ZONE_B="198.51.100.109 198.51.100.96 198.51.100.97 198.51.100.99"
ZONE_C="198.51.100.103 198.51.100.84 198.51.100.87 198.51.100.98"
current zone: ZONE_B
network interface: ens192
tc qdisc del dev ens192 root
tc qdisc add dev ens192 root handle 1: prio bands 4
tc qdisc add dev ens192 parent 1:4 handle 40: netem delay 15ms
tc filter add dev ens192 parent 1: protocol ip prio 1 u32 match ip dst 198.51.100.199/32 flowid 1:4
tc filter add dev ens192 parent 1: protocol ip prio 1 u32 match ip dst 198.51.100.103/32 flowid 1:4
tc filter add dev ens192 parent 1: protocol ip prio 1 u32 match ip dst 198.51.100.84/32 flowid 1:4
tc filter add dev ens192 parent 1: protocol ip prio 1 u32 match ip dst 198.51.100.87/32 flowid 1:4
tc filter add dev ens192 parent 1: protocol ip prio 1 u32 match ip dst 198.51.100.98/32 flowid 1:4
tc qdisc show dev ens192
tc class show dev ens192
It’s also possible to specify specific latencies between particular zones, eg.
command network-latency.sh -l ab=25 -l ac=35 5 will setup 25 ms (50ms RTT)
latency between zones a and b, 35ms between zones a and c, and
5ms (10ms RTT) between rest of the zones (which in this particular case means
between b and c).
$ ./network-latency.sh -d -l ab=25 -l ac=35 5
ZONE_A="198.51.100.199"
ZONE_B="198.51.100.109 198.51.100.96 198.51.100.97 198.51.100.99"
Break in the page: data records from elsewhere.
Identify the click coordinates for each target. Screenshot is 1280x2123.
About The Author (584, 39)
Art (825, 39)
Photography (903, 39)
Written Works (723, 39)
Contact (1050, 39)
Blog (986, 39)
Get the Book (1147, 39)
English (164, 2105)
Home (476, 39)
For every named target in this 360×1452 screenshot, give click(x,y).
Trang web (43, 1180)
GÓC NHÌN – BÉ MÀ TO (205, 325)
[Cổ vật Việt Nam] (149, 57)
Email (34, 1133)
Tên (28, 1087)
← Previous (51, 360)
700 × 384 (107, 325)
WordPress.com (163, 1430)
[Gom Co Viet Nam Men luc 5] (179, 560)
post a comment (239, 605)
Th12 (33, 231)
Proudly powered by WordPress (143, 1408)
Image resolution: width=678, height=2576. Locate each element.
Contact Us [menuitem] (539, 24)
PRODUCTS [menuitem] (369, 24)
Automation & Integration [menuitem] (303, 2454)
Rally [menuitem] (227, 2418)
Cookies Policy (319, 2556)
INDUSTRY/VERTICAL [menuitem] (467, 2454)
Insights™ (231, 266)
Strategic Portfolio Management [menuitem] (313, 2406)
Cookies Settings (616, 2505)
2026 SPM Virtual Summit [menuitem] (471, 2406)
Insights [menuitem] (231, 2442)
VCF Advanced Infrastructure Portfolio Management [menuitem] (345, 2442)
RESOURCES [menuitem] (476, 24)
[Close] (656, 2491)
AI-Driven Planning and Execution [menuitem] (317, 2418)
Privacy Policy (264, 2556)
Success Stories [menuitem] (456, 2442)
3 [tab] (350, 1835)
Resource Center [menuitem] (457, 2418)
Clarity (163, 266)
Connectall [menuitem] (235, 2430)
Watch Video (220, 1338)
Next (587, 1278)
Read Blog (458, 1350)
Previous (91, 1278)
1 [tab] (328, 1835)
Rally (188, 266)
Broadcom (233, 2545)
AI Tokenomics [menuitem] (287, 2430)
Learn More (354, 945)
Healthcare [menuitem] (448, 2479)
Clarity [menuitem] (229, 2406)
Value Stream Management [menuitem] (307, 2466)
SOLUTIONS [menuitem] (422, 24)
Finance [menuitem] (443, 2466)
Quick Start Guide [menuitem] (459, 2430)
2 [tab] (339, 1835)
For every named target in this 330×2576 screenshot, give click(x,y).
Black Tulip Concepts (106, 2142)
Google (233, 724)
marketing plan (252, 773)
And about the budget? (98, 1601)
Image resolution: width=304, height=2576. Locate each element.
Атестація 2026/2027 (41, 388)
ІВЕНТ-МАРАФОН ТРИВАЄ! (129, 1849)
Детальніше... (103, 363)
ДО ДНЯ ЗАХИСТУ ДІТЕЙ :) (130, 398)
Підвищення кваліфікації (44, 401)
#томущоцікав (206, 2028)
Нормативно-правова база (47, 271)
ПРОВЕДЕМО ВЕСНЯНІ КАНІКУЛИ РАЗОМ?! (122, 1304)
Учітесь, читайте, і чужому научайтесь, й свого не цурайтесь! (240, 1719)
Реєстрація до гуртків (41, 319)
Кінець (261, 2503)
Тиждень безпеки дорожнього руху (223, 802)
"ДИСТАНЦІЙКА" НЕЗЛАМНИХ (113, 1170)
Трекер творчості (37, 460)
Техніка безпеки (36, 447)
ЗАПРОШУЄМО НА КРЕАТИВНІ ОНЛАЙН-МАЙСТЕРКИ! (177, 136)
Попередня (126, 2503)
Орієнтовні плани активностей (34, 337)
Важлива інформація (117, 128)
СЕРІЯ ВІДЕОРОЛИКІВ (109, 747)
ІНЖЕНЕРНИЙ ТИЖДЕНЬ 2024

ZONE_C="198.51.100.103 198.51.100.84 198.51.100.87 198.51.100.98"
current zone: ZONE_B
network interface: ens192
tc qdisc del dev ens192 root
tc qdisc add dev ens192 root handle 1: prio bands 6
tc qdisc add dev ens192 parent 1:4 handle 40: netem delay 5ms
tc qdisc add dev ens192 parent 1:6 handle 60: netem delay 35ms
tc qdisc add dev ens192 parent 1:5 handle 50: netem delay 25ms
tc filter add dev ens192 parent 1: protocol ip prio 1 u32 match ip dst 198.51.100.199/32 flowid 1:5
tc filter add dev ens192 parent 1: protocol ip prio 1 u32 match ip dst 198.51.100.103/32 flowid 1:4
tc filter add dev ens192 parent 1: protocol ip prio 1 u32 match ip dst 198.51.100.84/32 flowid 1:4
tc filter add dev ens192 parent 1: protocol ip prio 1 u32 match ip dst 198.51.100.87/32 flowid 1:4
tc filter add dev ens192 parent 1: protocol ip prio 1 u32 match ip dst 198.51.100.98/32 flowid 1:4
tc qdisc show dev ens192
tc class show dev ens192
As you can see, the script removes existing root qdisc and creates new traffic queues filtering packets for particular zones to qdiscs with netem introduced latency. This is obviously not optimal from production perspective, but it’s a good trade-off for testing purposes.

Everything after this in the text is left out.